As experienced instructors know, there is a subtle and difficult balance to be
achieved between helping students with feedback and suggestions but not spoonfeeding them. Restraint must be used in not providing students with recipes to
solve the problems at hand, but instead providing enough guidance to assist them
and avoid excessive frustration. Moreover the content of the feedback, and grading
3
procedures in general, should be closely aligned with the content learned by the
students in class. For example, notation and procedures, as well as difficulty level,
should match what is used by the student’s textbook and instructor as closely as
possible. This is simply so that all parts of the learning process, whether they be
lessons, assessment, or any other component, form as cohesive a learning experience
as possible.
Finally, computers also have the ability to store vast amounts of information,
and this can provide valuable feedback to students and instructors, completing the
framework for effective formative assessment. In this context privacy is always a
concern - it is our opinion that details of when and how a student works is personal
information that should not be tracked. However, aggregate information such as
the average number of attempts at a question taken by students in a class, average
grade per attempt, and similar statistics can be extremely valuable to an instructor
for determining where the class is struggling. This can be used to focus class time
more effectively. For individual students, the system can track their performance
on individual topics and provide suggestions as to where their efforts would be best
spent during their study time.
3
Randomized Questions
It is well known that the key to learning any skill is practice. By far the most effective
way for students to master a subject such as accounting is to actively engage with the
material - actually doing accounting and receiving feedback on their performance.
Unfortunately this requires a significant amount of resources per student, and
a typical instructor with several large classes of students can devote only a limited
amount of effort to any individual student. As a result, each topic in a course
will generally be tested only by a single assignment or quiz, with limited feedback
provided to each student. Students will often give only a cursory glance to the
feedback, since they will likely not be tested on the same material again until the
final exam. Ideally, students should be provided with immediate feedback on their
work and have the opportunity to apply the new information as quickly as possible.
In this respect an automated system is ideal - the feedback is instant and the student
can immediately attempt the question again to verify that they have understood the
feedback.
However, this is undermined if the student simply attempts an identical question.
For the feedback to be useful it should contain the correct answer, but there is no
value in the student simply copying the correct answer into a new instance of the
question.
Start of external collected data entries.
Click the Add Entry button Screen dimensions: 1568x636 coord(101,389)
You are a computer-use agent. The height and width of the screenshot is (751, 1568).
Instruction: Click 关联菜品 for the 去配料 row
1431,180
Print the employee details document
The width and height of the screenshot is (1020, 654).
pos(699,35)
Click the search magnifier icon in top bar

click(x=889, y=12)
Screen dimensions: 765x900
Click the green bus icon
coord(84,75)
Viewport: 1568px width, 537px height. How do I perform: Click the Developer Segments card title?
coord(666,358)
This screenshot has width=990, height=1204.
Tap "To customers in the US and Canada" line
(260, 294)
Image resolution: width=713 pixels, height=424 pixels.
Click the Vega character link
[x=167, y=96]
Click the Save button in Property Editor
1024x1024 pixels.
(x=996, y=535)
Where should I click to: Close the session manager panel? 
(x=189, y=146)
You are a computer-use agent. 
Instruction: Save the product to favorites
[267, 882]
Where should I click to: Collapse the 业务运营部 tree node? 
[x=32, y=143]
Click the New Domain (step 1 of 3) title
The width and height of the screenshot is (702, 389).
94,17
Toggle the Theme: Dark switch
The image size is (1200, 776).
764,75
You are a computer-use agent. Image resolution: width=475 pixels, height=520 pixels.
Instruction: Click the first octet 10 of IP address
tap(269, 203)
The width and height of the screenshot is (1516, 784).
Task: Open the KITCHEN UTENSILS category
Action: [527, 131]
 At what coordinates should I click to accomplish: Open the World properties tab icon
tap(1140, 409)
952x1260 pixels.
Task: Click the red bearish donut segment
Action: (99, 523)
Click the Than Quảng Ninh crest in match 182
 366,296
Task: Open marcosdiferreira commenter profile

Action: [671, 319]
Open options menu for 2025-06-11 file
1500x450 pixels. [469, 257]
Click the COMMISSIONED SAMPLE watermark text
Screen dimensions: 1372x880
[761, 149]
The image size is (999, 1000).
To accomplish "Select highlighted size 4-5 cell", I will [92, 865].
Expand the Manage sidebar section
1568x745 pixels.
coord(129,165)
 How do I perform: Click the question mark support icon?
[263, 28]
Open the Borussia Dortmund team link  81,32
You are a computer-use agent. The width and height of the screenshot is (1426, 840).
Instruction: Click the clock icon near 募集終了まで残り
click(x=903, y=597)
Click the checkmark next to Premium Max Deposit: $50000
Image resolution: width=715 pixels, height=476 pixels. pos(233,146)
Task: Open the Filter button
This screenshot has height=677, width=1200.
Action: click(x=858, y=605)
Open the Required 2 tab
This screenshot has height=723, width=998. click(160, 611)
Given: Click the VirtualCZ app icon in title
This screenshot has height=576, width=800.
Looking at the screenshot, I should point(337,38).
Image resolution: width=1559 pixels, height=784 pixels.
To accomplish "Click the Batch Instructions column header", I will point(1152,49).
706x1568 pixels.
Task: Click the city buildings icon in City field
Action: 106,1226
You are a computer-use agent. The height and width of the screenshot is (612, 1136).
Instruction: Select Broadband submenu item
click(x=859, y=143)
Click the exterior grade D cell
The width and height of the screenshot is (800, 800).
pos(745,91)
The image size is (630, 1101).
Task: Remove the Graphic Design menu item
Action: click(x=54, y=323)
What is required is a similar question, testing the same content, but with
enough difference that the student must engage the new question using the concepts
explained in the feedback.
A key component of the Lyryx system is randomization of the questions. Each
question in the test bank is really a question type that can be instantiated in an
essentially unlimited number of specific randomized instances. Obviously the details
of how this is done are dependent on the question being implemented. In accounting,
for example, a journalization question will typically have a large pool of transaction
templates from which a subset is selected, and then realistic random values are
4
generated for the amounts within each transaction.
4
The User Interface
One of the key parts of the Lyryx assessment engine is the user interface. How a
question is presented to the student ties in with the level of grading that will be
applied to the student’s answer and detail of feedback that can be provided. If an
instructor wants to provide a more granular response than “right” or “wrong”, then
the student must be allowed to explore the course material in a rich user interface. In
the field of accounting, two of the most important and frequently used user interface
elements are journals and financial statements. Both these feature prominently in
the Lyryx system.
Early on in learning financial accounting, students typically encounter the concept of journalizing transactions. A student will be given a list or narrative describing transactions performed by a fictitious company and they are asked to record
these transactions in a journal using double-entry bookkeeping. One journal entry
will contain the date that the transaction is performed, a list of one or more accounts to which the transaction applies (either as a credit or debit), and the dollar
amounts that are credited or debited to the associated account. Finally, there can
be a comment or explanation of the transaction, which may include an short English
statement, a related invoice number, and so on. The Lyryx journal entry interface is
presented in a fixed format that is similar to the format found in a typical journal.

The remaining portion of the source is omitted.